Sherri Shepherd, an actress and former co-host of the talk show The View, recently lost her appeal of a prior court decision establishing her as the mother of a child born through surrogacy. As part of that decision, she was also ordered to pay her ex-husband, the child’s father, child support and to repay the legal fees of the surrogate. The case provides a great insight into the inner-workings of surrogacy arrangement in the United States.
Shortly after their marriage in 2011, Sherri Shepherd and Lamar Sally decided they wanted to have a child together. Since Sherri was unable to give birth, the couple contracted with a surrogacy agency which would allow the couple to use a surrogate as a gestational carrier for their child. As part of that arrangement, the couple agreed to pay over $100,000 for the agency’s and the surrogate’s services and entered into a contract acknowledging that Sherri and Lamar would assume responsibility as the legal parents of the child upon birth. Since Sherri was unable to provide her own eggs, the couple also entered into an agreement with an egg donor agency and the egg donor herself whereby the egg donor provided eggs to be fertilized with Lamar’s semen. Those agreements further recognized that the couple would be the legal parents of the child born thereafter. Unfortunately, not long before the birth of the child, the couple’s marriage began to unravel.
By the time the child was born, Sherri had made clear she wanted nothing to do with the child and had prevented her attorney from taking the necessary steps to register her as the child’s mother on the birth certificate. By default, the child’s mother was initially determined to be the surrogate who gave birth to the child but never intended to raise the child at any point in the process. Lamar eventually took custody of the child and sought child support from Sherri.
This situation created by Sherri presented a novel legal question in Pennsylvania:
When a surrogate gives birth to a child with whom she shares no DNA and
the intended-mother with whom the child shares no DNA refuses to take
responsibility for the child as agreed upon, who is the legal parent?
A legal battle ensued to answer this question, which ended with a trial
court declaring Sherri the mother and ordering her to pay child support to Lamar.
On appeal, the Superior Court of Pennsylvania upheld the trial court’s decision establishing Sherri Shepherd as the legal mother of the child. In its decision, the Court relied on the enforcement of the three contracts signed by the couple, all of which set forth Shepherd as the legal mother of the child. Ms. Shepherd had sought to set those contracts aside as against public policy, but the Court did not buy her argument given the “growing acceptance of alternative reproductive arrangements” in the State and throughout the nation.
Notably, the Court did not necessarily declare surrogacy legal in Pennsylvania; rather, it noted that in the absence of the laws prohibiting such a practice, the Court must enforce valid surrogacy contracts as it would enforce any other contract not otherwise prohibited by law. Whether Ms. Shepherd decides to have a relationship with the child or not is up to her—her obligation to pay child support, on the other hand, is mandatory.

▸ **Information provided**
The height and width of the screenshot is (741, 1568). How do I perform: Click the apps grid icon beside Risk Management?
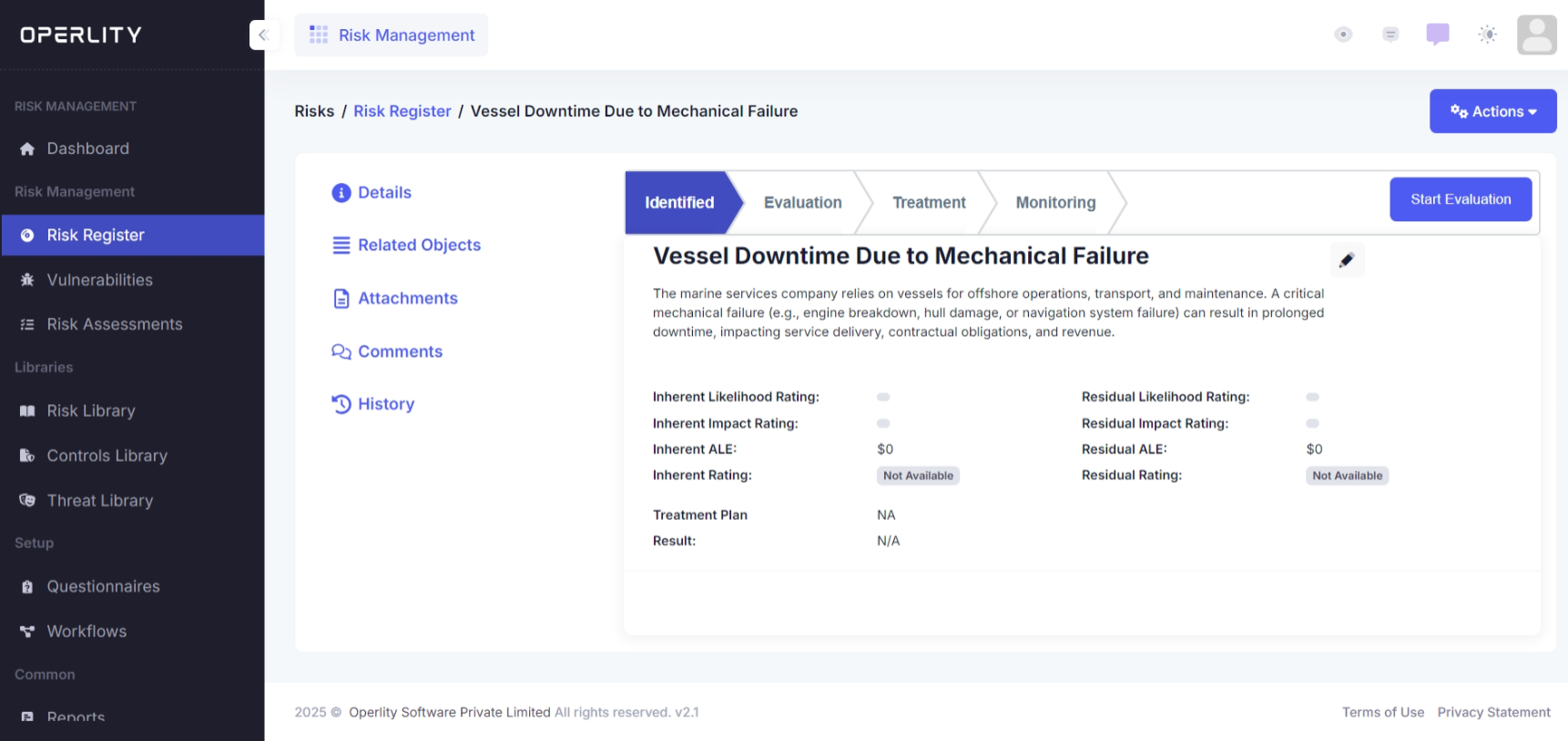(319, 35)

▸ **Activity list**
[1] Extract the portion of the surrogacy case text between "By the time" and "support from Sherri.", inclusive.
[2] Render this sentence from the surrogacy case text in Spanish: "Lamar eventually took custody of the child and sought child support from Sherri."
The material that comes after the surrogacy case text is separate from it.

▸ **Solutions to the tasks**
[1]
By the time the child was born, Sherri had made clear she wanted nothing to do with the child and had prevented her attorney from taking the necessary steps to register her as the child’s mother on the birth certificate. By default, the child’s mother was initially determined to be the surrogate who gave birth to the child but never intended to raise the child at any point in the process. Lamar eventually took custody of the child and sought child support from Sherri.

[2] Lamar finalmente obtuvo la custodia del niño y le reclamó a Sherri la manutención infantil.